A wealthy father was acquitted of bribing a Georgetown University tennis coach with hundreds of thousands of dollars to get his daughter into the elite school in the final trial of the national college admissions cheating scandal. Amin Khoury’s case was the 57th one tied to the “Operation Varsity Blues” investigation that saw 54 defendants plead guilty or get convicted at trial, including actors Lori Loughlin, who served two months in prison, and Felicity Huffman, who served 11 days. Khoury’s case was the only one to end in a trial acquittal. He was found not guilty by jurors of conspiracy and mail fraud charges from accusations that he bribed former Georgetown tennis coach Gordon Ernst with a brown paper bag full of cash in exchange for securing his daughter a roster spot on the team. Khoury’s attorney argued that his client’s daughter was admitted to Georgetown on her own merit, saying that the school regularly favors children of wealthy parents.

Prosecutors said Khoury handed a bag of cash to Timothy Donovan in 2015 at his Cape Cod home to give to Ernst. The three all played tennis together at Brown University and prosecutors said the deal came together while the three were at a reunion at the Ivy League school. Khoury’s defense team argued that the cash was a gift to Ernst, who was struggling financially at the time because he was not able to host his private tennis camps at Georgetown while the school constructed a new athletic center. “What did the Georgetown family do for him? They did nothing,” Black told jurors during his closing argument. “They abandoned him. The only family that helped him was the Khoury family and they want to turn that into a crime.”

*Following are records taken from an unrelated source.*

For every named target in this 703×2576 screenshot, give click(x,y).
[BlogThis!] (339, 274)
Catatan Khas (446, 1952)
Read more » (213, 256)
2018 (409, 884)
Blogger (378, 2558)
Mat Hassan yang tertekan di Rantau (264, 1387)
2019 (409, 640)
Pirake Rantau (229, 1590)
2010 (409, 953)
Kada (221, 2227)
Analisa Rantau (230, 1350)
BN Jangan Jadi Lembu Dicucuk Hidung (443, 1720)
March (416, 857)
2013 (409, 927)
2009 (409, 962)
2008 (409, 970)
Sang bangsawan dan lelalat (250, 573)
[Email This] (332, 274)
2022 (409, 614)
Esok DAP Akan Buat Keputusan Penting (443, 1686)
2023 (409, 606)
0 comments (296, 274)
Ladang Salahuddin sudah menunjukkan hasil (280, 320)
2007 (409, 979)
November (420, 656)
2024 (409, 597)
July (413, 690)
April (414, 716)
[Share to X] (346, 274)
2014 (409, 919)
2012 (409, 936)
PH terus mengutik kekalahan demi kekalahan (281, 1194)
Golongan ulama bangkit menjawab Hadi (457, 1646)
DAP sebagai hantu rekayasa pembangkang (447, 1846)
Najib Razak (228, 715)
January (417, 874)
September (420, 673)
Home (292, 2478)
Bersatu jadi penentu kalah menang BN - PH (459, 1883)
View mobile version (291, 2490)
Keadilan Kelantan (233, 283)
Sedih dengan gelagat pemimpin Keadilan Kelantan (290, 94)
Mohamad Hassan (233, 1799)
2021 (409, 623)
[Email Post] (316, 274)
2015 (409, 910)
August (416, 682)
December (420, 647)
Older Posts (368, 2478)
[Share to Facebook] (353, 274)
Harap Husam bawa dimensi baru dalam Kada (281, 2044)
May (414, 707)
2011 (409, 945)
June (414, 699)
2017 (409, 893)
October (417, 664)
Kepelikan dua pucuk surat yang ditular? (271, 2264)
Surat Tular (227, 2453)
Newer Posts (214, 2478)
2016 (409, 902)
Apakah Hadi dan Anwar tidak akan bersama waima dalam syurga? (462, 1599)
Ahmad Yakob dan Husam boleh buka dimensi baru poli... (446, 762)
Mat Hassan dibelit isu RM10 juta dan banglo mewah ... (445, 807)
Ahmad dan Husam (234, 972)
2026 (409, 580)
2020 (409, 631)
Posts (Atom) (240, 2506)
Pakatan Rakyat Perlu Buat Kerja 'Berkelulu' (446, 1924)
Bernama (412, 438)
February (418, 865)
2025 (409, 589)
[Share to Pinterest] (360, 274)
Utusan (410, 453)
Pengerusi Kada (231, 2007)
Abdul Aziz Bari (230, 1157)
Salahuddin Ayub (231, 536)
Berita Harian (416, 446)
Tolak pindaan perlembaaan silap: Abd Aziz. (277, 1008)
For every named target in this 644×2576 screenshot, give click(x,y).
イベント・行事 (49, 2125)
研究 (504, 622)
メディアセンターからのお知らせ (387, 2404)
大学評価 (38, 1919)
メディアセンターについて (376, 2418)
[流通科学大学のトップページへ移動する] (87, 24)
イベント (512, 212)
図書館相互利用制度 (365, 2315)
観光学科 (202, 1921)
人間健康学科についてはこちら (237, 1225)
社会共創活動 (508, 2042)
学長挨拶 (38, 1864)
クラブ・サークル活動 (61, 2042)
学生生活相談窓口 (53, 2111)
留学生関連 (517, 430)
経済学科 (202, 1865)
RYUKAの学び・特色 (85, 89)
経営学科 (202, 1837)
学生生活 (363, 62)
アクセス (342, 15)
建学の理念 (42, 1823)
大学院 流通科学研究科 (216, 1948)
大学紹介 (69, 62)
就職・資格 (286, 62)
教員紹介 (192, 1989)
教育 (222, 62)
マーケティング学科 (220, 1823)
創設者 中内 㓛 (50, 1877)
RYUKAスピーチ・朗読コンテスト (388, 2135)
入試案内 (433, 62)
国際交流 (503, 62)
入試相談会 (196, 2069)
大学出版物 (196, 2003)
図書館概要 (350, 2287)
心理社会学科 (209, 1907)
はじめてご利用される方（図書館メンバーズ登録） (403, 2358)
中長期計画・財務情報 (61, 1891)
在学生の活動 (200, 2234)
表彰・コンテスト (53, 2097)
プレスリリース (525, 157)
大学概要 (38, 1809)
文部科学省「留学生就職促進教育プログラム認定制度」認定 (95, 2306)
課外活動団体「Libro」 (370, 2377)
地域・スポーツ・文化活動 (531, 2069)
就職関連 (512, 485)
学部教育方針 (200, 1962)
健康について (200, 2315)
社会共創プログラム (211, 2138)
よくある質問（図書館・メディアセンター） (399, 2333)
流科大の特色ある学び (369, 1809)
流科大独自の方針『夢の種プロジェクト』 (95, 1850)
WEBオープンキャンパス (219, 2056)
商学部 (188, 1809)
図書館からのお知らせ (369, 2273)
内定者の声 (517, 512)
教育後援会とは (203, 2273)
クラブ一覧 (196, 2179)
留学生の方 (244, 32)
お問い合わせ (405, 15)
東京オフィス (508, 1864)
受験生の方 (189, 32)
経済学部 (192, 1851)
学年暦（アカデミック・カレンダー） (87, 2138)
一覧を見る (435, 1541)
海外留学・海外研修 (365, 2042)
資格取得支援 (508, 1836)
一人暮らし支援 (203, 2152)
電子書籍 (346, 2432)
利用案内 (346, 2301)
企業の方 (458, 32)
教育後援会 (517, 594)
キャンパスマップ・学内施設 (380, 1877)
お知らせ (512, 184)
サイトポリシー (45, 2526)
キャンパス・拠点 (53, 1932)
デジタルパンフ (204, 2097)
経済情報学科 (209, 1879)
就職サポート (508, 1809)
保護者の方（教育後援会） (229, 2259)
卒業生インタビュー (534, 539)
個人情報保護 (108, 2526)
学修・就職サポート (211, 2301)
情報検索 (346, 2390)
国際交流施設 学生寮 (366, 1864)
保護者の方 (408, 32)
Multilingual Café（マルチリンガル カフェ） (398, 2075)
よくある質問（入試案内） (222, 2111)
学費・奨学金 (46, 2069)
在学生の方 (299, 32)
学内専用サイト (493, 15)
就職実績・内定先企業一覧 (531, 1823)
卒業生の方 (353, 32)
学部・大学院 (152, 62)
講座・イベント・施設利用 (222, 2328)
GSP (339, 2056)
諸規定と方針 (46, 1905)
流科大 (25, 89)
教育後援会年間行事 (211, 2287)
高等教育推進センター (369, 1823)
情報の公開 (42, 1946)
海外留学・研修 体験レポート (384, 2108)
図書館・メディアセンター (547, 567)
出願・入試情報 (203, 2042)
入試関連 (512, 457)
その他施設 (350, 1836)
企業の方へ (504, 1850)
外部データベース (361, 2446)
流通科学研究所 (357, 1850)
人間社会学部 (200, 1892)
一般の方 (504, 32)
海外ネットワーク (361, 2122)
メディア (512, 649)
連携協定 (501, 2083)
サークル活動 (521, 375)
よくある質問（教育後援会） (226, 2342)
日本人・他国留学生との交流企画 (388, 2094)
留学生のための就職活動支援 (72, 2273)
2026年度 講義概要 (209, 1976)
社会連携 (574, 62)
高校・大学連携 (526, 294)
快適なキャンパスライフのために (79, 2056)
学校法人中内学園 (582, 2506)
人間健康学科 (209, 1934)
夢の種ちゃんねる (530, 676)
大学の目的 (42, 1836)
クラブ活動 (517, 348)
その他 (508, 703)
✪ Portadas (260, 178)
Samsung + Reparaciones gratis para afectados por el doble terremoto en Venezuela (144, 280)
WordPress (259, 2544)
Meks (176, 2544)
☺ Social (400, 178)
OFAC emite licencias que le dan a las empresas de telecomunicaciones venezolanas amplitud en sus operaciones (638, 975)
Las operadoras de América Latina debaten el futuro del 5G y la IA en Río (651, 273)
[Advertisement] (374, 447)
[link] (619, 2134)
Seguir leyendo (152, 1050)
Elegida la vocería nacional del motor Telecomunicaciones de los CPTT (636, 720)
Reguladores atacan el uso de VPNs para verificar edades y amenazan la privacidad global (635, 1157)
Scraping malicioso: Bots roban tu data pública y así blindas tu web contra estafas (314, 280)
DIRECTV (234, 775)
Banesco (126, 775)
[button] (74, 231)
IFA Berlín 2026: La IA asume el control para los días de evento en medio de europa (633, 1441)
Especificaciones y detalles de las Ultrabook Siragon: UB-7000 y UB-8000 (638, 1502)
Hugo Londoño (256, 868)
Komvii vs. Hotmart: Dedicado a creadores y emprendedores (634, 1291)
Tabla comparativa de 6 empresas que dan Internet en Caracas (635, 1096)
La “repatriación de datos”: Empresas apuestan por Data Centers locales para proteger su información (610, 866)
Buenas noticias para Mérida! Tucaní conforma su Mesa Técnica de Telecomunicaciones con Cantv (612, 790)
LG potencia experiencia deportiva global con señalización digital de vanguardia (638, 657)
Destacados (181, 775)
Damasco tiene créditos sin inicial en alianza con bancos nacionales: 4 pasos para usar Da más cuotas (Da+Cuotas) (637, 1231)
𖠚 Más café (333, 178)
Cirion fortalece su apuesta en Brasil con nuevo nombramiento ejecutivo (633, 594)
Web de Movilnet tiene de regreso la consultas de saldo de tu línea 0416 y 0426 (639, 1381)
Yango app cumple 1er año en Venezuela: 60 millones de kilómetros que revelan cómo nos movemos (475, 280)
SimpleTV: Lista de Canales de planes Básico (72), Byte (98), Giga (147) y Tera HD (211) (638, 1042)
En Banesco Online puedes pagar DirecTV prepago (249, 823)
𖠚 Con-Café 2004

The defense claimed Donovan “made up” that story to avoid being charged for tax crimes. Assistant US Attorney Kristen Kearney told jurors that Khoury’s daughter didn’t have the academic record to get into Georgetown and was ranked at the bottom of her high school tennis team, which was ranked at the bottom of its league. “She had no chance of getting in on merit,” she argued. In total, over 50 “Operation Varsity Blues” parents pleaded guilty and three others were convicted at trial. Another parent was pardoned by former President Donald Trump and another coach had his case dismissed after agreeing to pay a fine. John Wilson, a former Staples Inc. executive, received the longest sentence at 15 months after he was found guilty of paying bribes to get his son into USC as a water polo recruit and his twin daughters into Harvard and Stanford.